Dynamic Hedging

Lets take the example in the CFA book REading 46 Insuring with options Page 173 Trying to hedge 1Mn Euro assets. Spot 1$ = 1Euro 3 month forward exchange rate $0.996 = 1 euro Put Euro option premium : 3 cents for strike price of $1 per euro if we need to hedge the portfolio, then we need to buy a million option costing 30K. let us assume delta = 0.5, this means that if I go for delta hedging, I need to buy double the amount of option paying 60K and then rebalancing continuously to adjust for change in delta. Why would someone do that? what is a good scenario to do dynamic hedging comapred to just buy the option and leave it at that.

b/c they want to hedge the value without the downside risk associated with futures/forwards I guess.

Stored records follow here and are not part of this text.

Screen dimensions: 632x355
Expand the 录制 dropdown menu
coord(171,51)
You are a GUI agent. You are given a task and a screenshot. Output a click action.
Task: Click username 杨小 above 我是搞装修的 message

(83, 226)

You buy insurance (option) for a certain amount. Because exchange rates (int rates, prices) change with time, that amount changes as well. If the amount goes up, your insurance (option) coverage will not be enough to cover the new amount, hence the need to do rebalancing (dynamic hedging).

am not askign about forward/future vs dynamic hedging. In the above example, I can buy mn put option and then forget it till I happen to excercise it or forego the premium if I am gaining in the currency. Dynamic option calls for a different strategy where you continuously buy/sell addtional puts depending on option delta. why would you do that if you could set it and leave…

b/c the Delta isnt 1 that means you will end up over or under hedging your position if you dont adjust.

shark 777 explain it bit further applying your theory to the above example I have quoted. thanks

Krishna when you are uncertain of which direction the currency is going to move you should use options because it will minimize your losses while retaining your currency gain potential. If you use Futures/Forwards you will also minimize losses BUT you giveup any currency gains.

I understand that. My question is specific to do with insuring with options compared to dynamic hedging.

I don’t have the CFAI books with me and I am not good at solving these. I just know the theory behind it.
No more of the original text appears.